Assignment: In the listing below, find the line containing "Task: Click the version 7.0.2.2400 text" and the line containing "Click the globe icon on the yellow sidebar", then copy exactly everything from the first through the second, except the pictures.
+---+
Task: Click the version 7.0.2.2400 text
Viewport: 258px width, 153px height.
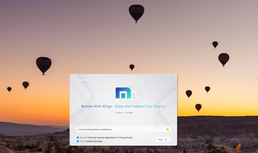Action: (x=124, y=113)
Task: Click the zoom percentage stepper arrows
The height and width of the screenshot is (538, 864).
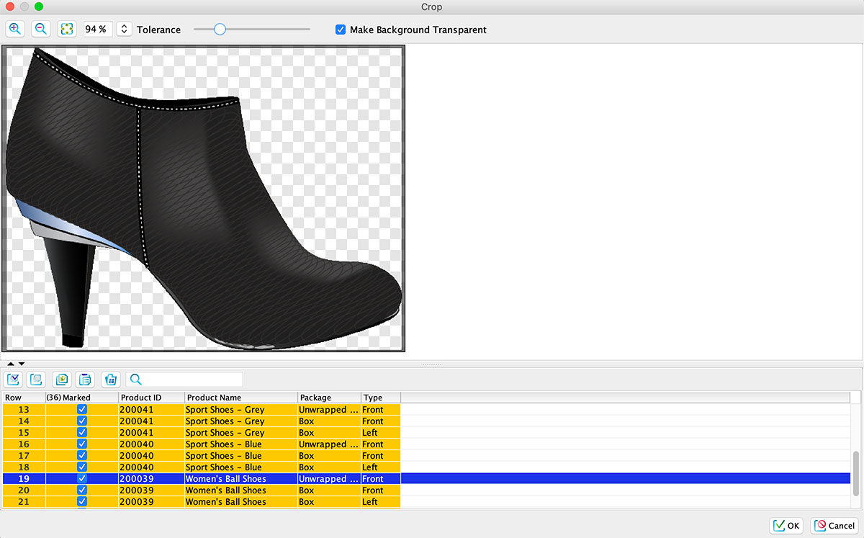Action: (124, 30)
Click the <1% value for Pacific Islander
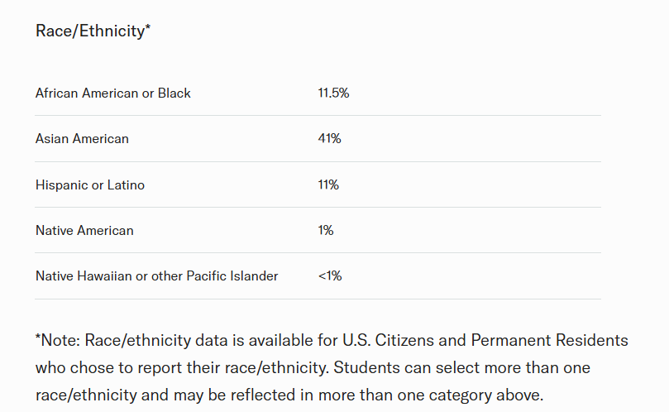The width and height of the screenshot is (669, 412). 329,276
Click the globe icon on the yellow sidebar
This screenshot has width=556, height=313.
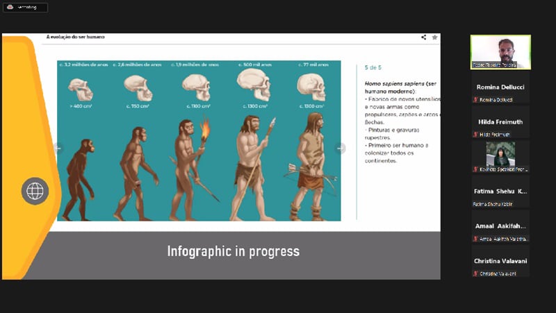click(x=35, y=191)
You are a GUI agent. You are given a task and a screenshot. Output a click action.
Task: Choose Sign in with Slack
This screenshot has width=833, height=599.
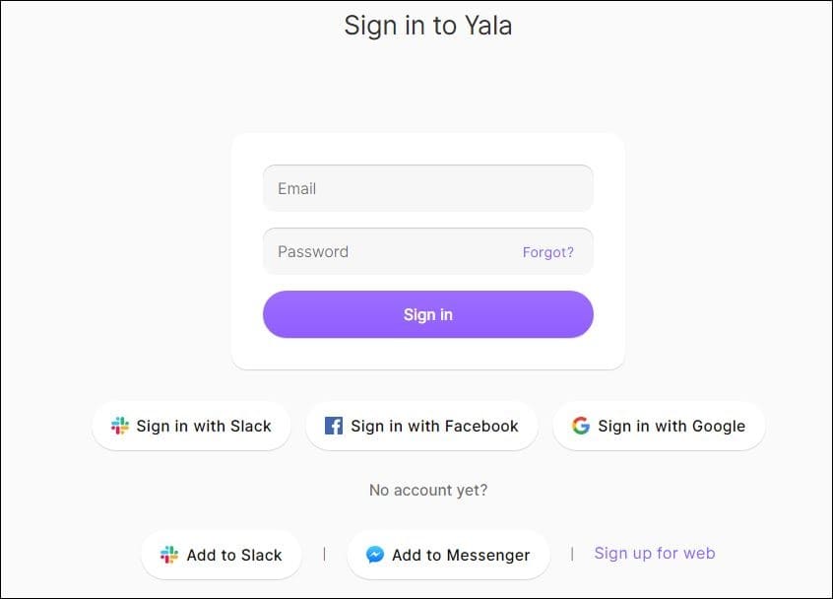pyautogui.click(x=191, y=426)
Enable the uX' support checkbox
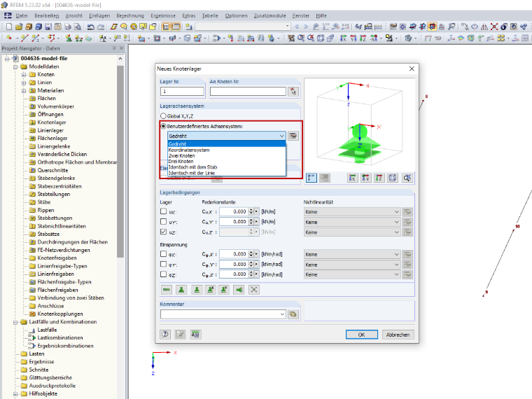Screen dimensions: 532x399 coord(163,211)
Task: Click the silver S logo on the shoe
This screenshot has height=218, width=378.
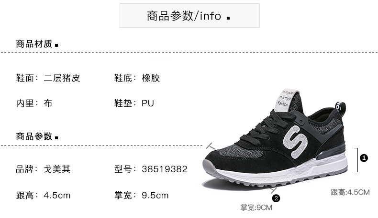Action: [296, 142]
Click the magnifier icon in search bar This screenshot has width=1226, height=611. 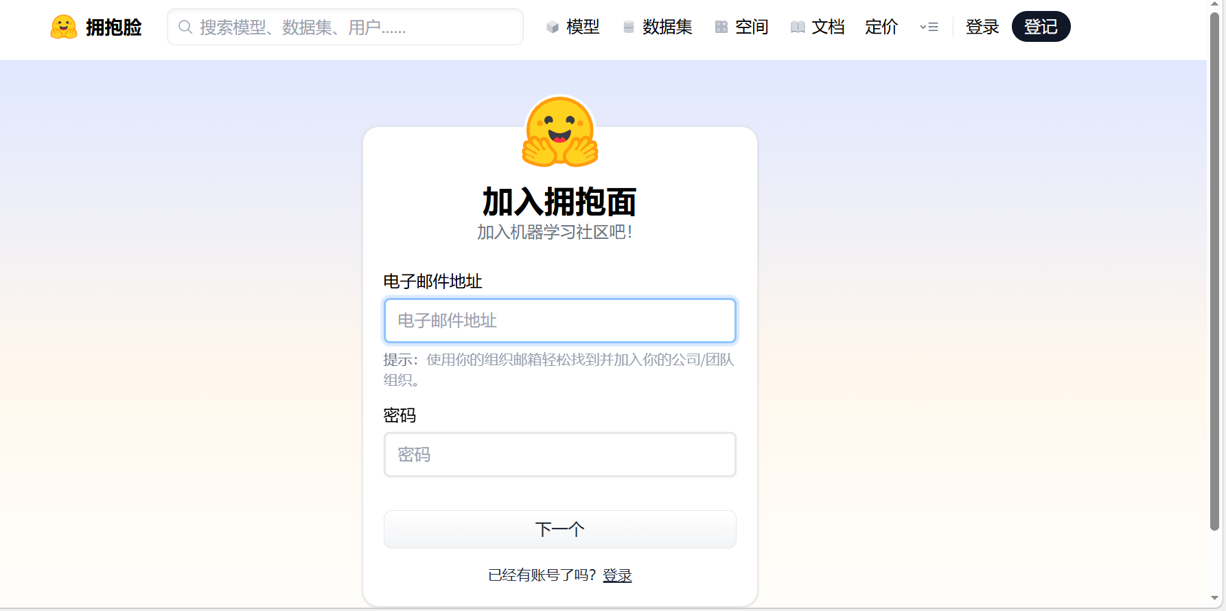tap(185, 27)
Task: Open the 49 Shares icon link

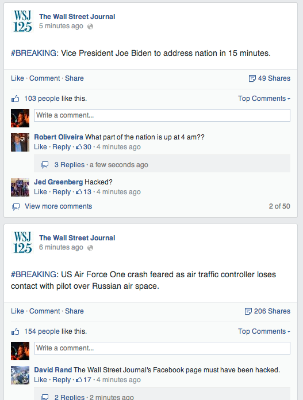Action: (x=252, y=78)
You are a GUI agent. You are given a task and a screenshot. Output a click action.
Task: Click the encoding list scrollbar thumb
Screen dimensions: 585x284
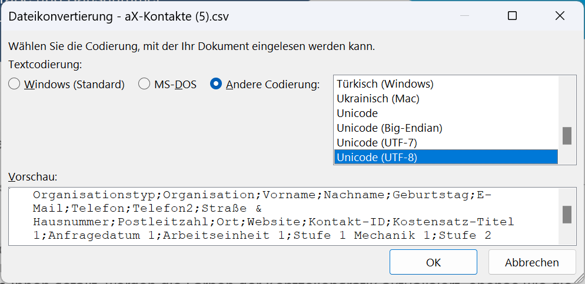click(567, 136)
+---+
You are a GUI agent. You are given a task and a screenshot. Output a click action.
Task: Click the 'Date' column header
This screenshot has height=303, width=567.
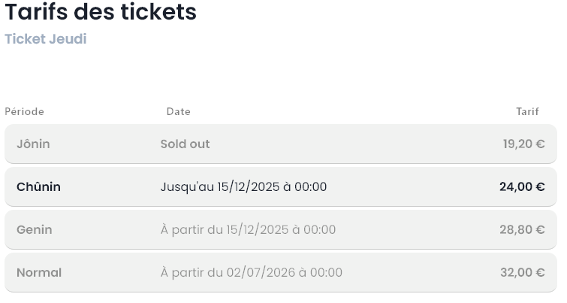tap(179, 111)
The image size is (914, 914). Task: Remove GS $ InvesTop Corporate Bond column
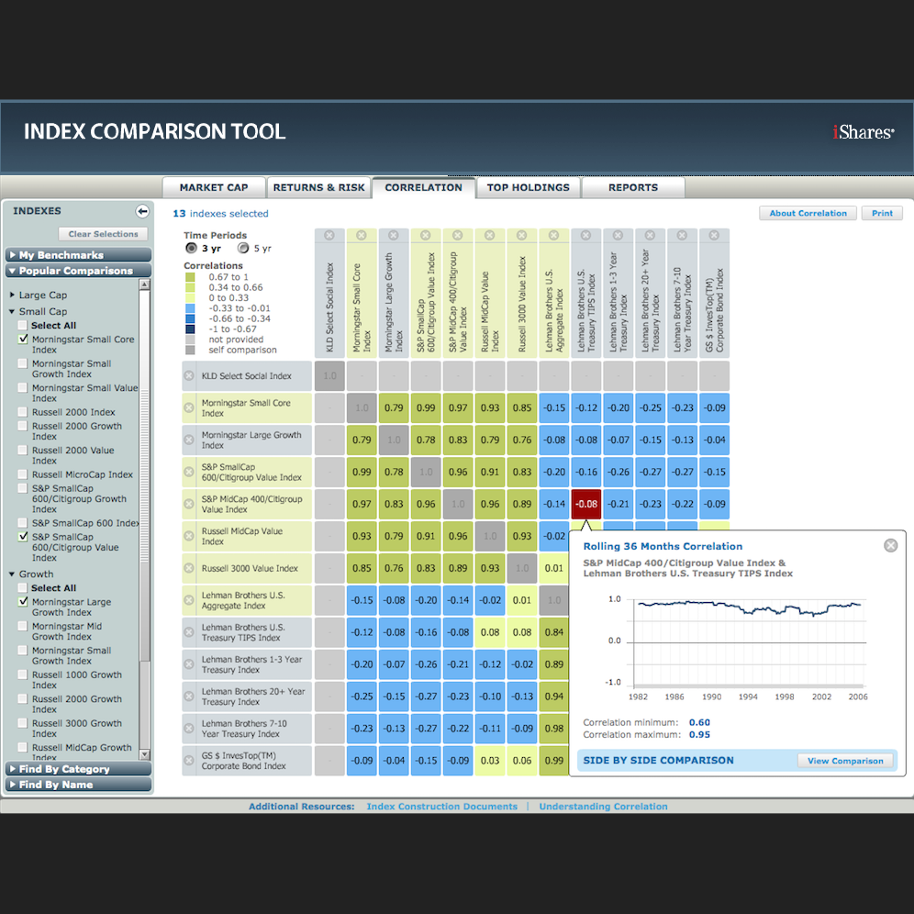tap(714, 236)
+---+
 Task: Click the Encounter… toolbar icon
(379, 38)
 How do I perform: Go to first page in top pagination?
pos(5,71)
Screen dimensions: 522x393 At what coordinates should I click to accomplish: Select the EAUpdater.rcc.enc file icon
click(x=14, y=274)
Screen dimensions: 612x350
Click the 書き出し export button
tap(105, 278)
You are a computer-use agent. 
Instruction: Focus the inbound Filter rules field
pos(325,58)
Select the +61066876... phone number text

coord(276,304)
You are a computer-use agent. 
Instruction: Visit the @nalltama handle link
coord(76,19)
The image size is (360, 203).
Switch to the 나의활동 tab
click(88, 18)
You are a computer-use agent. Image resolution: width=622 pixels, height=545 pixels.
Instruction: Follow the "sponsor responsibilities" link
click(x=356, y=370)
+---+
Exercise output:
Task: Click the version 7.0.2.2400 text
Viewport: 258px width, 153px height.
Action: (x=124, y=113)
Task: Click the zoom percentage stepper arrows
The height and width of the screenshot is (538, 864).
Action: (124, 30)
Click the <1% value for Pacific Islander
The width and height of the screenshot is (669, 412). 329,276
Click the globe icon on the yellow sidebar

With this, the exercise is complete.